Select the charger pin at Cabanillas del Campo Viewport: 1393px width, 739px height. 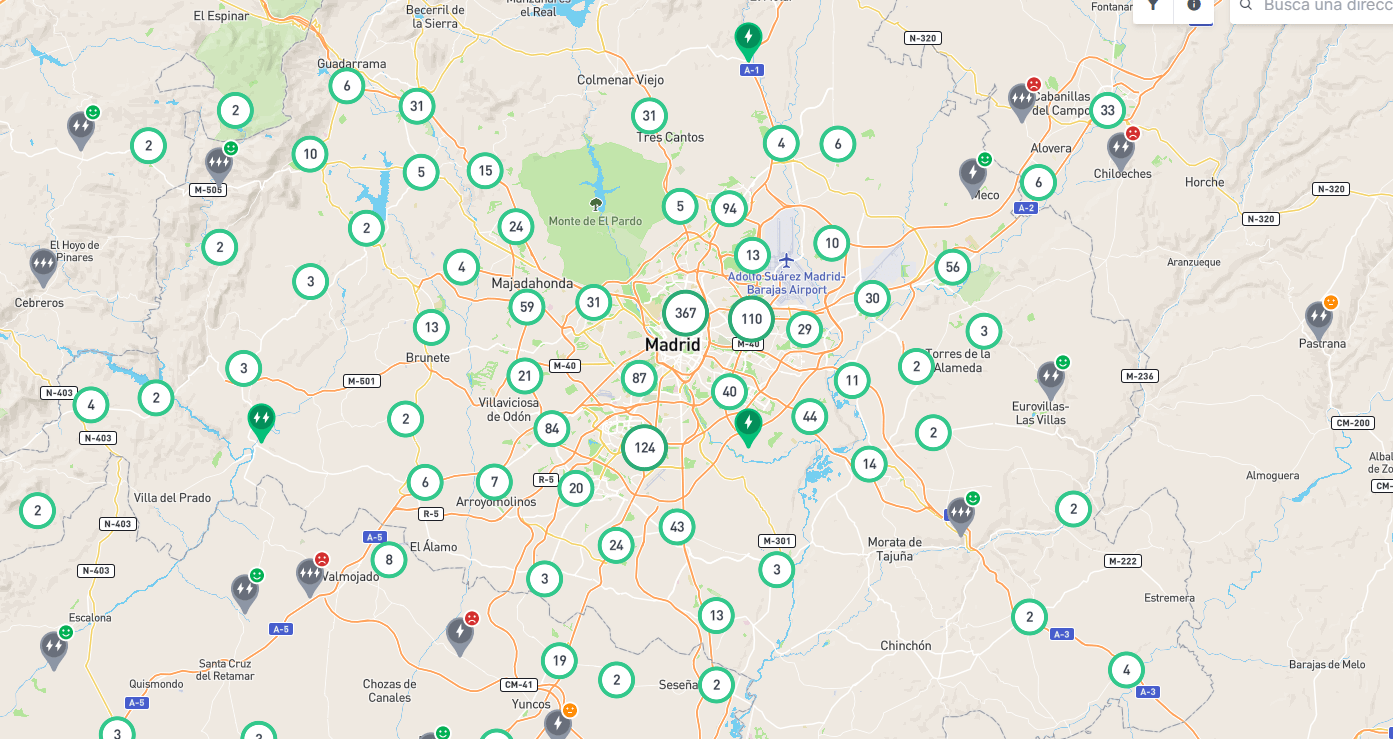(1022, 101)
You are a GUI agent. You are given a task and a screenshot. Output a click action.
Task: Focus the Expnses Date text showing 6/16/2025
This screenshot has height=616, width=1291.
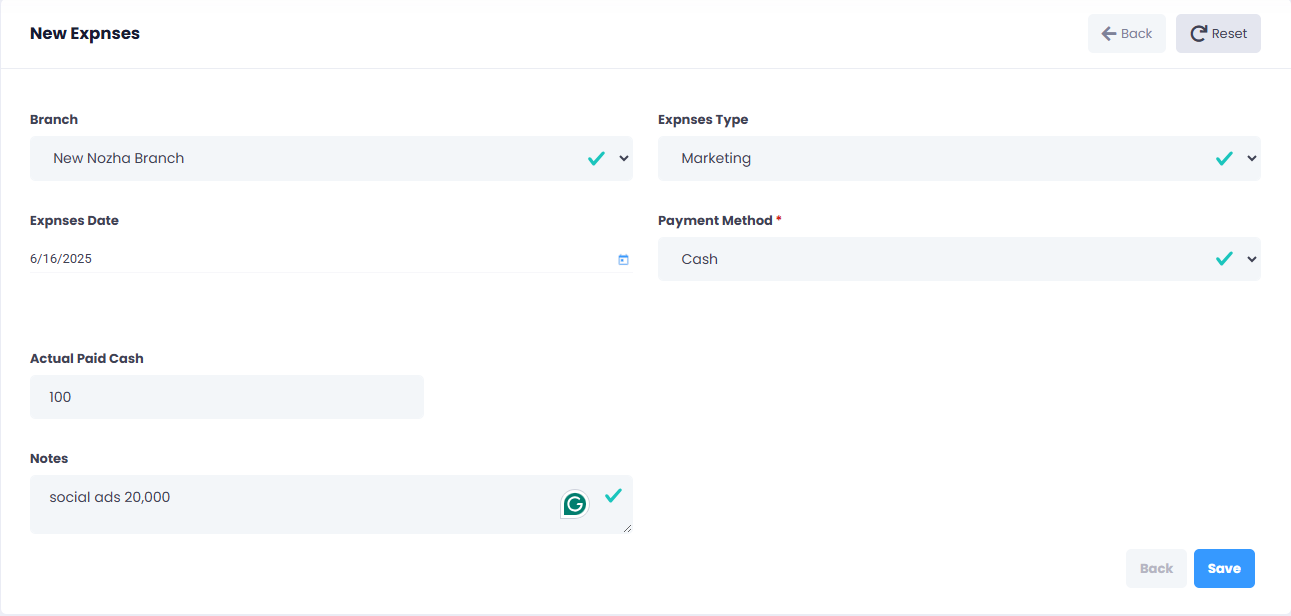[62, 259]
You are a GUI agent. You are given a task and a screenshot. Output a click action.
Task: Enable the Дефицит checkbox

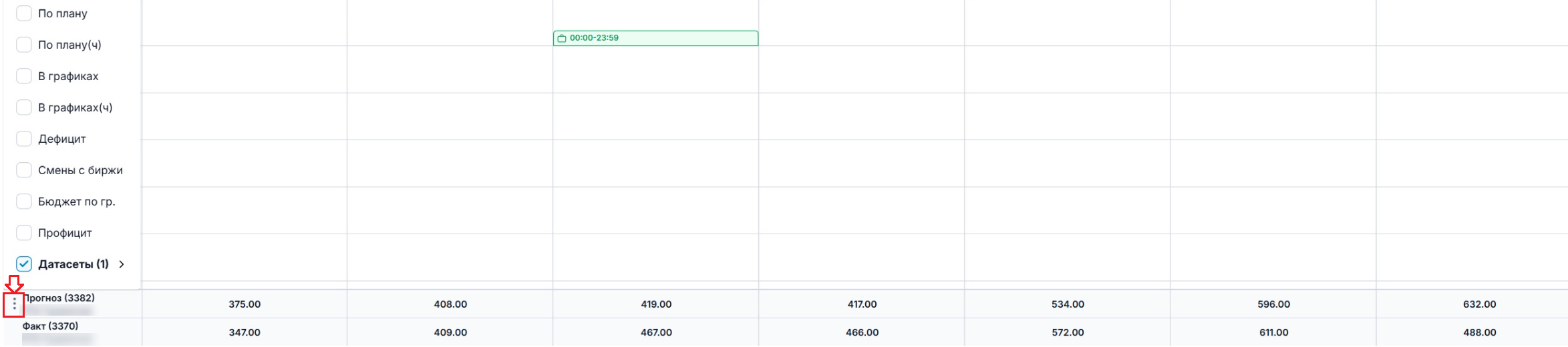(x=24, y=139)
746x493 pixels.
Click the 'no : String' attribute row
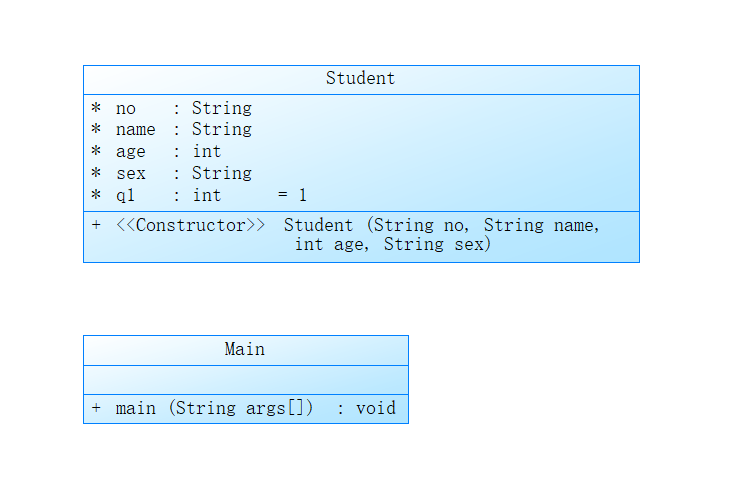coord(183,108)
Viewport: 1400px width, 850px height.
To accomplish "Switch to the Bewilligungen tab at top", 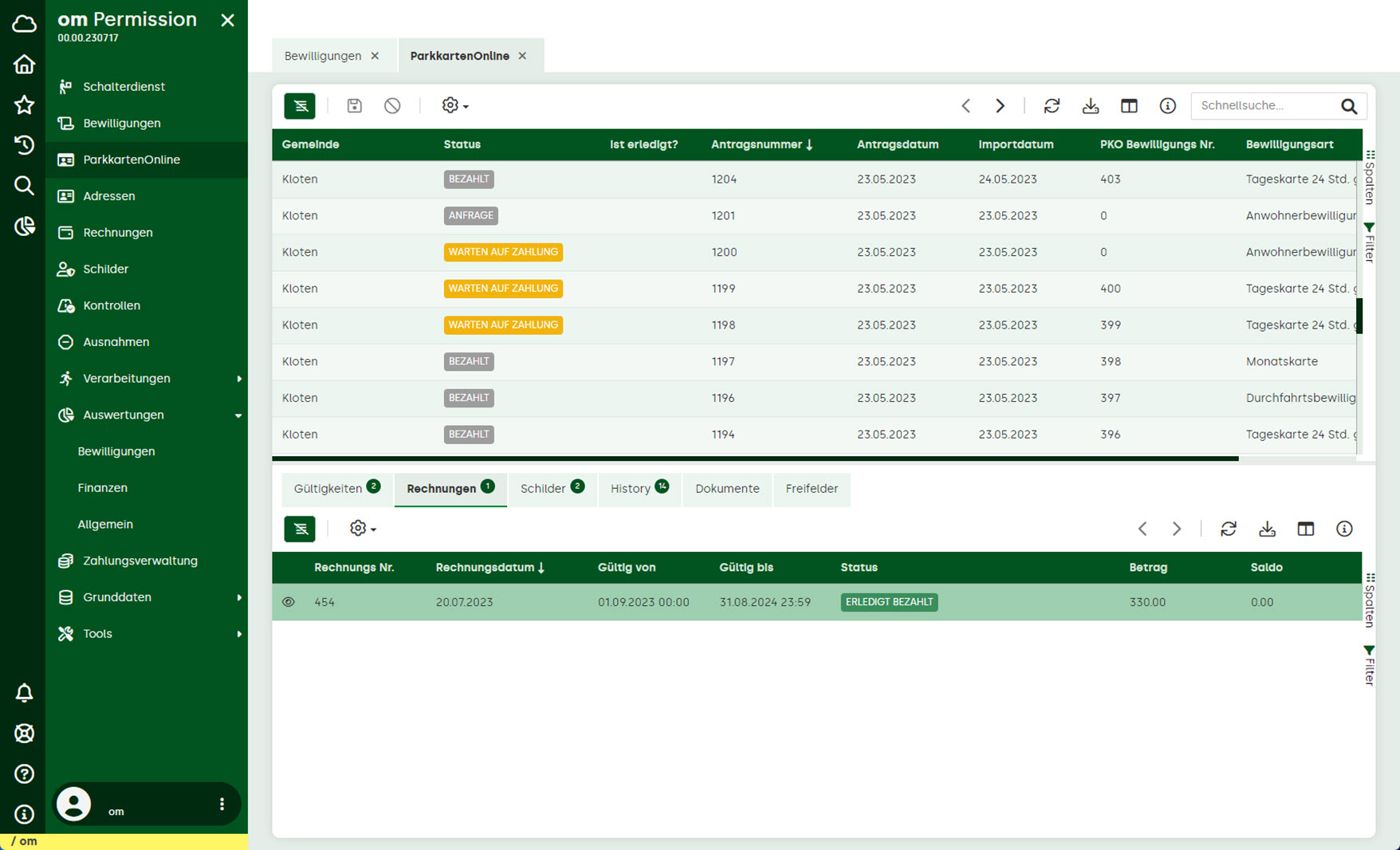I will pos(323,56).
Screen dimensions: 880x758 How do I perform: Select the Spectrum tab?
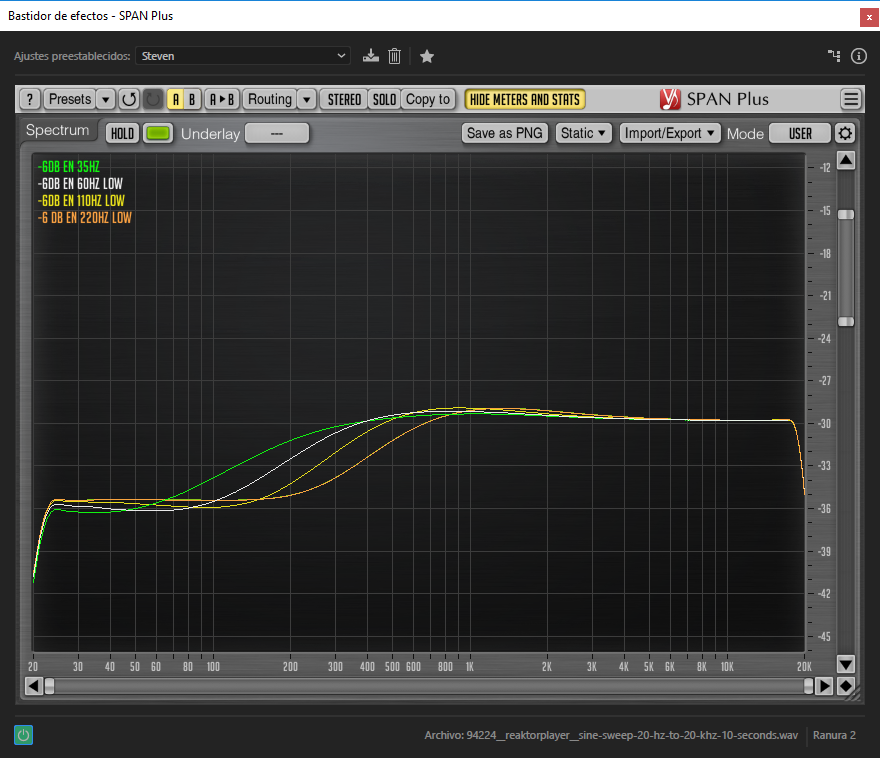tap(58, 131)
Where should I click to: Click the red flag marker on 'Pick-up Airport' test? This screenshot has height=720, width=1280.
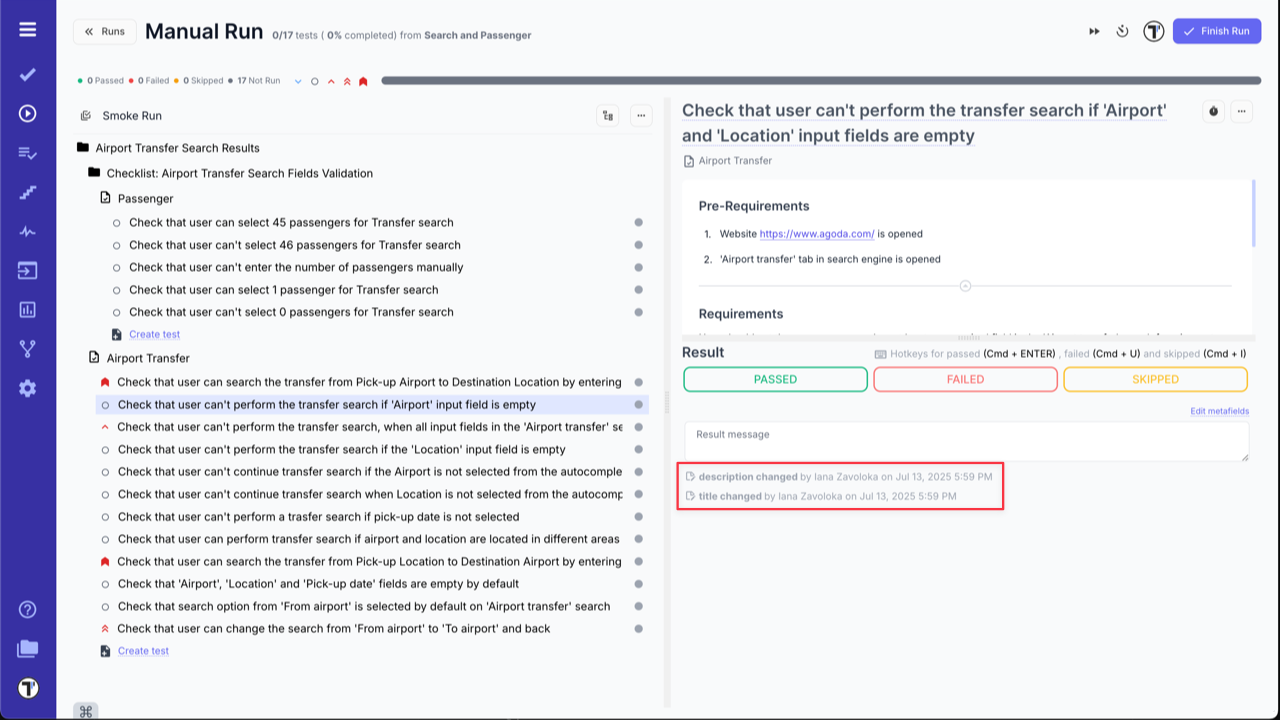pos(105,381)
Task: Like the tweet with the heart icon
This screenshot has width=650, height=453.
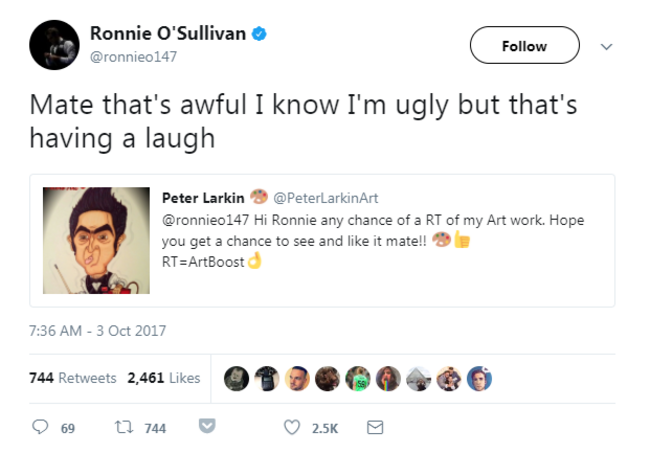Action: coord(292,428)
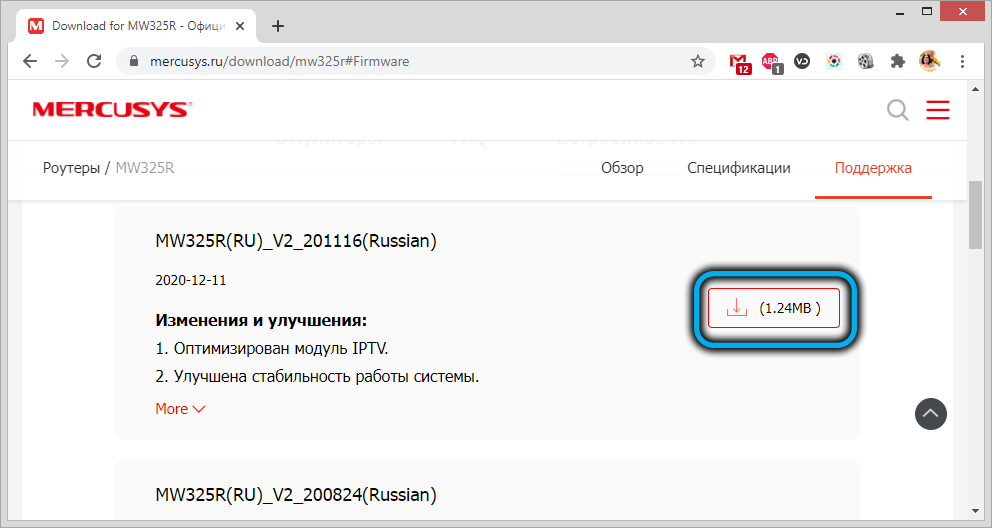Click the scroll-to-top arrow button

tap(930, 413)
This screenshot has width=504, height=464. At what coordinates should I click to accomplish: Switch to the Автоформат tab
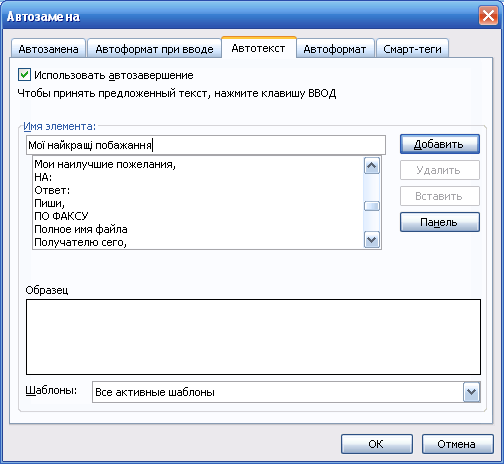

◆ **Required action**:
From the line containing "Task: Like the tweet with the heart icon" through the last line of the entries, copy each line exactly and only those, skipping all pictures.

◆ **Expected answer**:
Task: Like the tweet with the heart icon
This screenshot has width=650, height=453.
Action: coord(292,428)
Click the scroll-to-top arrow button

tap(930, 413)
This screenshot has width=504, height=464. At what coordinates should I click to accomplish: Switch to the Автоформат tab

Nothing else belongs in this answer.